Iraq’s Shi’ites scramble for new PM nominee
By Ahmed Rasheed and Mussab al-Khairalla
BAGHDAD (Reuters) – Iraq’s Shi’ite Alliance hopes to offer
Kurdish and Sunni blocs a new candidate for prime minister on
Friday to try to break a deadlock over the formation of a new
government before parliament meets.
The Alliance’s original choice for the job, Ibrahim
al-Jaafari, indicated in a televised speech on Thursday he was
ready to step aside at the request of the bloc after resisting
widespread calls for his resignation for months.
That raised hopes of a deal on a national unity government
Washington hopes can avert a full-scale sectarian civil war and
draw Arab Sunni insurgents into the political process.
The Alliance, which has the biggest bloc in parliament, had
said it would hold a new vote for its nominee but shelved those
plans fearing further delays and opposition again from other
political alliances if they are not consulted first.
“The Alliance wants to agree on a candidate without going
through another vote which could cause further delays,” a
senior member of the bloc told Reuters.
“Once that is accomplished we will try to reach a consensus
with all the other blocs.
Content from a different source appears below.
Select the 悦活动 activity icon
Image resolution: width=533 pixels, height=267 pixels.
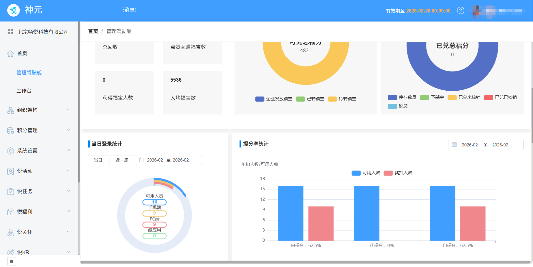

We don’t have much time so we are
rushing.”
There were no signs of a breakthrough by late afternoon but
the Shi’ite bloc’s small Fadhila party offered its leader,
Nadim al-Jabiri, as a candidate for prime minister.
The office of senior Alliance official Jawad al-Maliki said
talks were expected to last until late into the night.
NO CANDIDATE STANDS OUT
Parliament, which has sat only once since polls in
December, is due to convene on Saturday. Lawmakers are expected
to start choosing a speaker and a presidential council, which
must then put the nominee for prime minister for a vote in the
assembly.
Although a long-awaited deal on the prime minister is
likely to be hailed as a victory for democracy, no candidate
stands out as a strong, popular leader who can tackle Iraq’s
raging violence and rescue an economy starved of foreign
investment.
The logjam has left some Iraqis with no hope.
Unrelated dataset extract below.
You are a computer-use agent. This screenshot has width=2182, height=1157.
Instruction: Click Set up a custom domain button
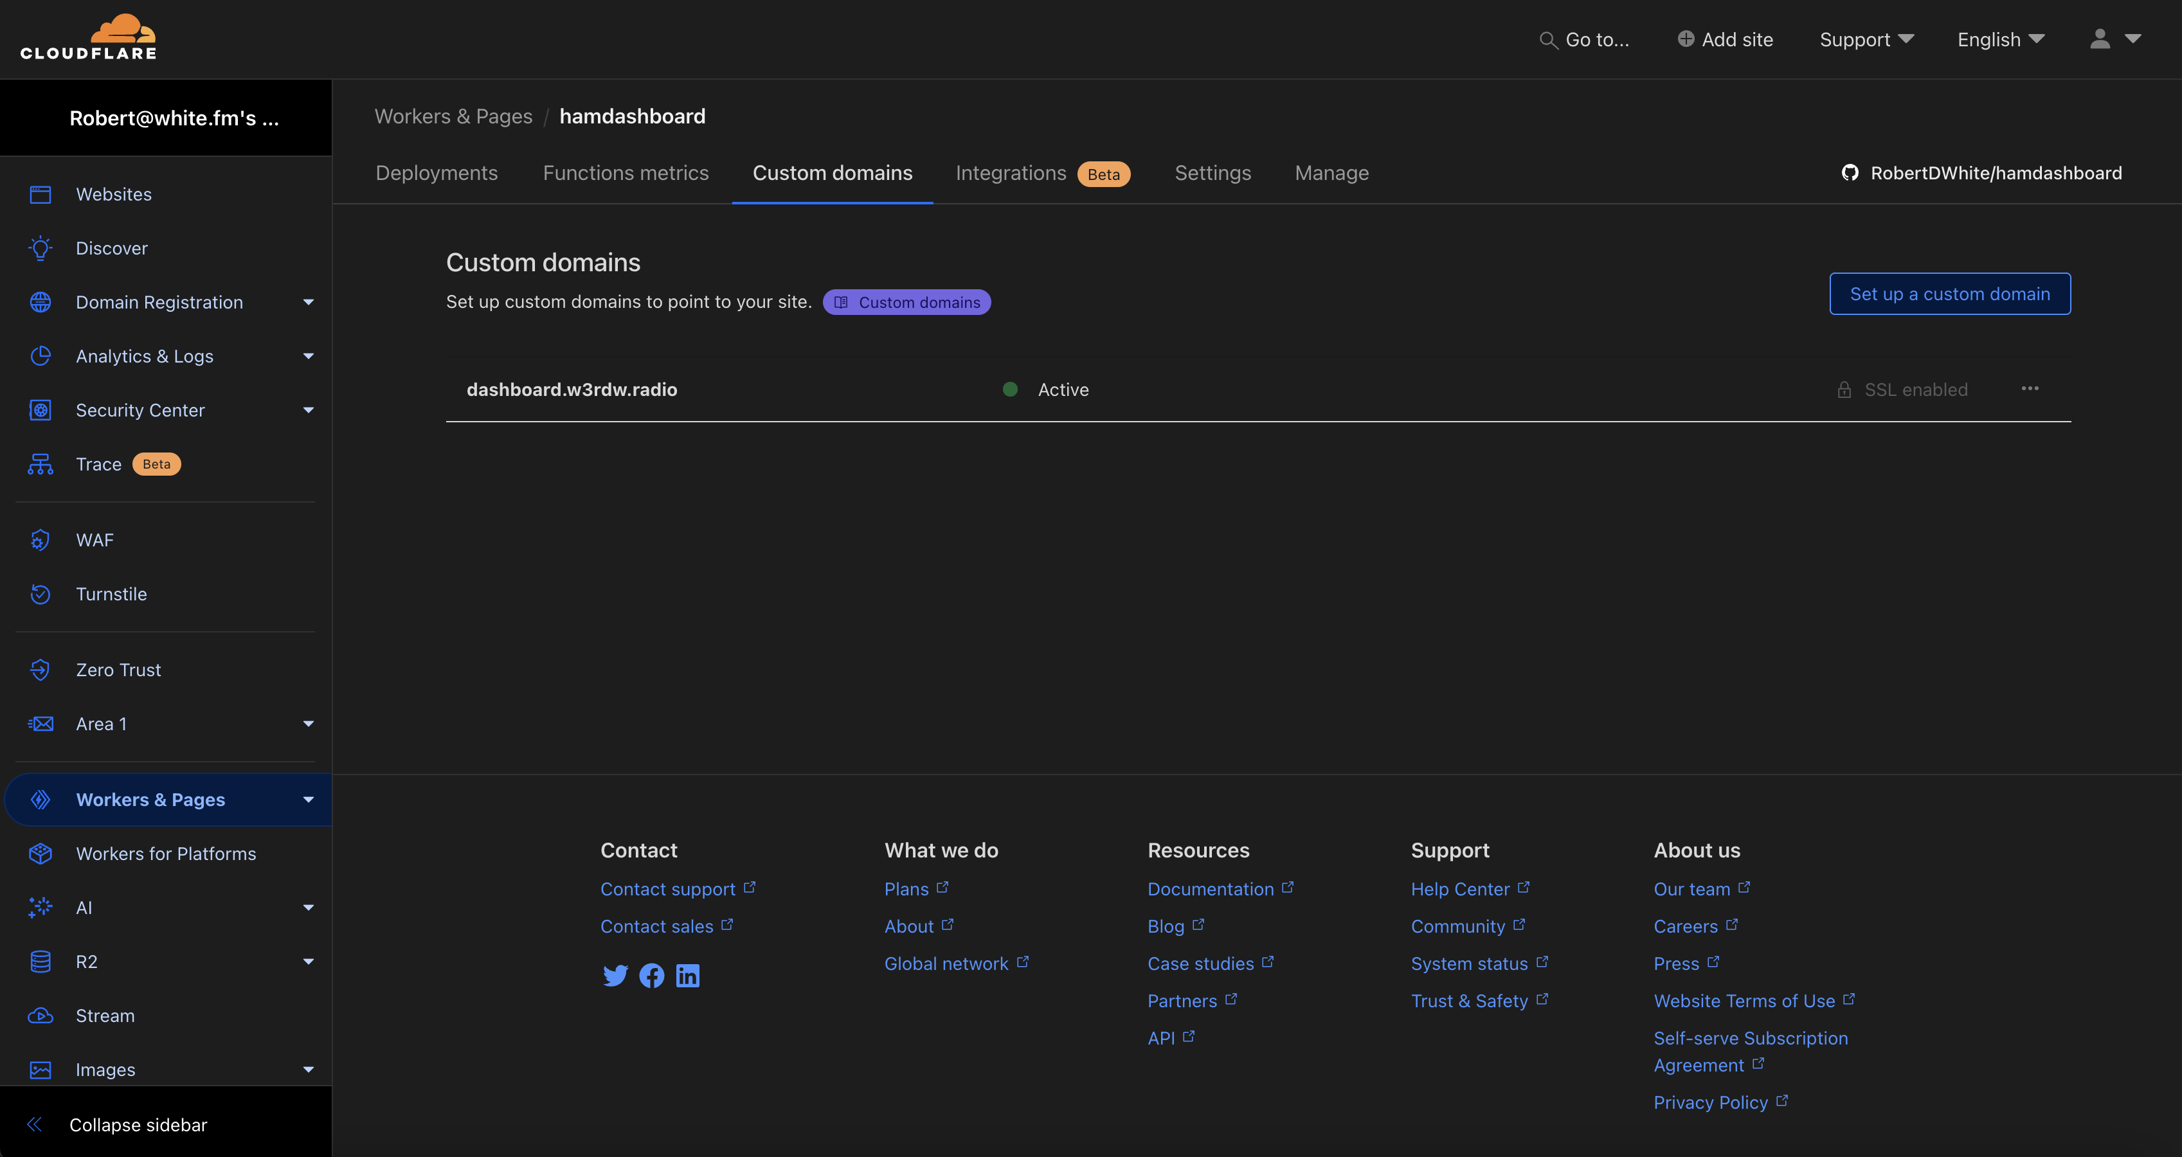(x=1949, y=294)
“The delay proved that the democratic experience failed in
Iraq. We see many politicians who are actually not fit for any
post,” said Adil Abdulamir, 40, a university professor in
Iraq’s second city of Basra in the mostly Shi’ite south.
“The core of the problem is not Jaafari himself. The real
issue is that all the alternate figures are lacking the
political experience to run the country.”
The United States is banking on a national unity government
to stabilize the country and enable it to start bringing home
its more than 130,000 troops.
Much also hinges on the performance of the U.S.-trained
Iraqi forces, who are meant to eventually take over security.
That is not expected anytime soon and sectarian mistrust is
so deep among Iraqis that the Shi’ite-dominated security forces
are seen as part of a bloody communal conflict, not a solution.
Sectarian violence has exploded since the February bombing
of a Shi’ite shrine touched off reprisals and
counter-reprisals.
Hundreds of bodies with bullet holes and torture marks have
turned up on streets and six more corpses were discovered on
Friday in several parts of Baghdad.
In northern Iraq, Iranian forces shelled Kurdish rebels on
Iraqi territory early on Friday to repel an attack, an Iraqi
Kurdish official said.
“This morning Iranian Kurdish fighters infiltrated the
border into the Iranian side and the Iranian army bombed the
area and repelled them. The shelling hit Iraqi land at
Sidakan,” said Saadi Pira, an official in the leading PUK
Kurdish party.
There was no immediate comment from Tehran and no word on
casualties in the shelling of the PJAK rebels.